Sounds pretty cool. Does that get in the way of the scrolling (like if you drag 2 figures down the trackpad your page will scroll down?)
 
nagromme said:
By DVD burner I meant one that could NOT burn regular CDs, only DVDs. I don't recall if such a thing came before Superdrives or not.

I don't recall such a device ever existing. I believe every consumer-level device always burned CDs as well as DVDs.
 
nagromme said:
By DVD burner I meant one that could NOT burn regular CDs, only DVDs. I don't recall if such a thing came before Superdrives or not.
I don't think so...But I could be wrong.
For the longest time I didn't think you could get a DVD ROM w/o a CD burner, until a friend gave me a computer that had one! :eek:
 
Mr Maui said:
Actually, I believe Apple (Reserve #338) is THE biggest booth at the show. Means one of two things ... lots of new stuff ... or Steve just like to LOOK big to keep people guessing and he is willing to spend a bit of Apple's $6 Billion in cash to do it. ;)

According the most recent finances it's nearing 9 billion in Cash. How much ya think photoshop would sell for ;)
 
spade said:
Since we're on speculation rage, I'll go off the deep end and proclaim the return of the Newton, better mind you. Yeah! Why not? :cool:
Would be cool - but I think that thing is gone for good :(
Maybe a tablet type thing though? They could call it the "Galileo." ha ha
 
Okay, so here's how it's been going for me:

ROKR/nano event: class
iMac/Video iPod event: job interview
Powerbook/Powermac/Photo Pro event: First day of work.

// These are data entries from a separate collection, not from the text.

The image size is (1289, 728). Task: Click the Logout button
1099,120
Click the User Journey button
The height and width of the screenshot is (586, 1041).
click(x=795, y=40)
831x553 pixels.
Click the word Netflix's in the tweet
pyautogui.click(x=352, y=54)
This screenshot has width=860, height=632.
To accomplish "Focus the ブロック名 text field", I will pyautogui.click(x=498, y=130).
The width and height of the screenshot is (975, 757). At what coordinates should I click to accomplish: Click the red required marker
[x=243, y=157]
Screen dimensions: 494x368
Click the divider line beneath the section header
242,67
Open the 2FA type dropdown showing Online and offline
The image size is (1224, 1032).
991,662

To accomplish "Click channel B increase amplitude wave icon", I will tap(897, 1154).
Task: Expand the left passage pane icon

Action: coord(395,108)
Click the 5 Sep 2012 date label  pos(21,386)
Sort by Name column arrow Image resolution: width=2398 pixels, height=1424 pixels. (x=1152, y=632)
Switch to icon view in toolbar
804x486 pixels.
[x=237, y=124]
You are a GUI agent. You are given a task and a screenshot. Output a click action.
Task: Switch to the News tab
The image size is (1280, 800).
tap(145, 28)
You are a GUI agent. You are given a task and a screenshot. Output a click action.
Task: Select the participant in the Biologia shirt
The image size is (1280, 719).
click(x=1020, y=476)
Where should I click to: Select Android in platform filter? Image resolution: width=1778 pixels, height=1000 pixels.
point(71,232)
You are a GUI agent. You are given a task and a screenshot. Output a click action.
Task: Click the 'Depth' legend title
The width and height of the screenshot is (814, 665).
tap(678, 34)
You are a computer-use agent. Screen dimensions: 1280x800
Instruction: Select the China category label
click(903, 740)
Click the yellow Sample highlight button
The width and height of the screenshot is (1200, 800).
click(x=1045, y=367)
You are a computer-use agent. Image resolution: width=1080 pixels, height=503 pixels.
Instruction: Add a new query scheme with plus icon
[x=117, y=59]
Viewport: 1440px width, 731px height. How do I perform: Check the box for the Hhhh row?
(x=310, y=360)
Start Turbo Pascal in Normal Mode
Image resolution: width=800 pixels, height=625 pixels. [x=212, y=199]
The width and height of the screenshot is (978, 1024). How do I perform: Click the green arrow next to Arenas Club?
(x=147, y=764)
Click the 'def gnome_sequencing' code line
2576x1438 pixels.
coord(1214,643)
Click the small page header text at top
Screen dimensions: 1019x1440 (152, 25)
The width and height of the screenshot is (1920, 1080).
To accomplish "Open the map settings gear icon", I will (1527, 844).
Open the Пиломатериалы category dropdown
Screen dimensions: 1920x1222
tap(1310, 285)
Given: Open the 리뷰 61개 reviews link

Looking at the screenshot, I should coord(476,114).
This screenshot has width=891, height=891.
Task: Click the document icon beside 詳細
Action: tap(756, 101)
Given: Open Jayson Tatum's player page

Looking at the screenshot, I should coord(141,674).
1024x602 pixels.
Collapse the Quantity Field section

Oh well, tomorrow could be a great day. Work could be good, these products could rock, Astros might win, and something special from Chicago could go to D.C.

Here's hoping things start great with a nice healthy dose of Apple. :D
 
cgc said:
Microsoft has released some photo editing software that is pretty robust and competes with Photoshop Elements but I doubt Adobe cares. Same goes for Apple. There is no way Apple can compete with Photoshop CS. Not yet, not for several iterations of software releases.
That's Digital Image Suite.
Apple should do a Works Suite/iLife style bundle for businesses - with iWork, PhotoPro.